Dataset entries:
================================
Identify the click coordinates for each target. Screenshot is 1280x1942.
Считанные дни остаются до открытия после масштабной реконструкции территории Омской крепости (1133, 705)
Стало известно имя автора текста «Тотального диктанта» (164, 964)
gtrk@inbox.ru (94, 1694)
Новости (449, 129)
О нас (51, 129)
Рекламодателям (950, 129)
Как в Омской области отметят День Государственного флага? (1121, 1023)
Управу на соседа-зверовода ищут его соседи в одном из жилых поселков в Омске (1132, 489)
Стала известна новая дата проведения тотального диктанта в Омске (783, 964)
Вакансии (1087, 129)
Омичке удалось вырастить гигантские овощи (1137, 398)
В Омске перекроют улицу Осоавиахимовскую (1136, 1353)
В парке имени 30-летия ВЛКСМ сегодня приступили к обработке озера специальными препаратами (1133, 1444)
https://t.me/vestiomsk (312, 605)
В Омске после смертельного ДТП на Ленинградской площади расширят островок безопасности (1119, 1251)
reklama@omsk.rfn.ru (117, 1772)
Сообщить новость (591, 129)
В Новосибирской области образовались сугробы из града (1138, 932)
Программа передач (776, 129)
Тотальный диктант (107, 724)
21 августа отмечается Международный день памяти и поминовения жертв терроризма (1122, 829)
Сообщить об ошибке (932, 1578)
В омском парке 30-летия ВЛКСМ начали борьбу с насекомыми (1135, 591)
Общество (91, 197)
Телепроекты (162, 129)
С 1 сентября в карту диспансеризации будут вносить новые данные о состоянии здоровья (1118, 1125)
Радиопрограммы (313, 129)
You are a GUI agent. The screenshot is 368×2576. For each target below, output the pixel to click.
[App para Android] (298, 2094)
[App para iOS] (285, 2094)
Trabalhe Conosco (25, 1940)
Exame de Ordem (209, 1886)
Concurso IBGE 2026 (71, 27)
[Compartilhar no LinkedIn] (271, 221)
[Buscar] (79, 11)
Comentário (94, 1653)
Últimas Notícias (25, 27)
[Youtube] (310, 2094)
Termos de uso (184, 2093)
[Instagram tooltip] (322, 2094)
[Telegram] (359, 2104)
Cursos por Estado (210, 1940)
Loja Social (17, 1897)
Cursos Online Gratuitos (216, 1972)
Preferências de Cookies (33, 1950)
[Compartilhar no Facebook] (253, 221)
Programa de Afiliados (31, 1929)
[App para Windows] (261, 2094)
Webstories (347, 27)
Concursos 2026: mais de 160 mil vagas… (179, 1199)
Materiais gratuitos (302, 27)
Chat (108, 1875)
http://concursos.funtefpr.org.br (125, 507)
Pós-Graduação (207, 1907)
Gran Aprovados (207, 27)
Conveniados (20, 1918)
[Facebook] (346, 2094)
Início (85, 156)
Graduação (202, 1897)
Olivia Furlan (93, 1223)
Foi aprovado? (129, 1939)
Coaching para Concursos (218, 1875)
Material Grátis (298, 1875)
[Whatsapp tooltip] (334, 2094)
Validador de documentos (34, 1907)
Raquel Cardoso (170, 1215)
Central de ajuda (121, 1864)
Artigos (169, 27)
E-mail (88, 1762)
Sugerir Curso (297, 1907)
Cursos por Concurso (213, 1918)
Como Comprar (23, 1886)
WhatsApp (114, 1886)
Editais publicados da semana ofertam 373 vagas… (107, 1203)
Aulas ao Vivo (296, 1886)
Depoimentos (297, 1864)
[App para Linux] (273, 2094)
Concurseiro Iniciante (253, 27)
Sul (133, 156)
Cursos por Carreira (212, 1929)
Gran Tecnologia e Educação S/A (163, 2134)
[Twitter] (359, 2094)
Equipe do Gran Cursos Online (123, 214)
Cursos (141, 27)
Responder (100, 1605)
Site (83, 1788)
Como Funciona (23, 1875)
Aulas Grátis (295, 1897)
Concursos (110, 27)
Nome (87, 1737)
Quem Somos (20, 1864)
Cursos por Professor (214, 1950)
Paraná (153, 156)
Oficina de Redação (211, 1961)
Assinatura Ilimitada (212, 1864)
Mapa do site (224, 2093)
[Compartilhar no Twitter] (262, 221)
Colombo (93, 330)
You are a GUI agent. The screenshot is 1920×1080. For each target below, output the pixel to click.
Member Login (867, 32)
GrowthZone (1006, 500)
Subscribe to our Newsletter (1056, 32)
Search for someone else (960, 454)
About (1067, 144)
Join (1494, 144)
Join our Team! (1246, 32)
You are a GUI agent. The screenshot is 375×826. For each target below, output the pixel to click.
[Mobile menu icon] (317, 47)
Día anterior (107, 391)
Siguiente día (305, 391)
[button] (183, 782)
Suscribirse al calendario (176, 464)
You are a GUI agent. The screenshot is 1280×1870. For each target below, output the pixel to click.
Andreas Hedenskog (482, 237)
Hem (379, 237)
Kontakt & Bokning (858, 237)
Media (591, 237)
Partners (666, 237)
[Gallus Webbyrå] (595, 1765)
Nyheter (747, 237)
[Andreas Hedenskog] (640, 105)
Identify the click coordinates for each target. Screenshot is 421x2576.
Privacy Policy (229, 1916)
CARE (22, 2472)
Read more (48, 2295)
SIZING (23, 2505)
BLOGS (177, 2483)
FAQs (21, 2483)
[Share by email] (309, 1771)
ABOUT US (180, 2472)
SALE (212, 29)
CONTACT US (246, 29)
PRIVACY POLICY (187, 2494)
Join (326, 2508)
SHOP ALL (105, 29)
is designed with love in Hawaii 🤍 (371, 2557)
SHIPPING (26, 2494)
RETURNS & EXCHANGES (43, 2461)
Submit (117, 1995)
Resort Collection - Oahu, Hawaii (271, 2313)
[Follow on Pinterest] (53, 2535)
================================
# [AIM OF THE TASK]
Which lines above run from the one containing "В Омске перекроют" down to the one containing "Радиопрограммы (313, 129)"? Repeat exactly those, both ends included, and nothing else.

# [RESPONSE BELOW]
В Омске перекроют улицу Осоавиахимовскую (1136, 1353)
В парке имени 30-летия ВЛКСМ сегодня приступили к обработке озера специальными препаратами (1133, 1444)
https://t.me/vestiomsk (312, 605)
В Омске после смертельного ДТП на Ленинградской площади расширят островок безопасности (1119, 1251)
reklama@omsk.rfn.ru (117, 1772)
Сообщить новость (591, 129)
В Новосибирской области образовались сугробы из града (1138, 932)
Программа передач (776, 129)
Тотальный диктант (107, 724)
21 августа отмечается Международный день памяти и поминовения жертв терроризма (1122, 829)
Сообщить об ошибке (932, 1578)
В омском парке 30-летия ВЛКСМ начали борьбу с насекомыми (1135, 591)
Общество (91, 197)
Телепроекты (162, 129)
С 1 сентября в карту диспансеризации будут вносить новые данные о состоянии здоровья (1118, 1125)
Радиопрограммы (313, 129)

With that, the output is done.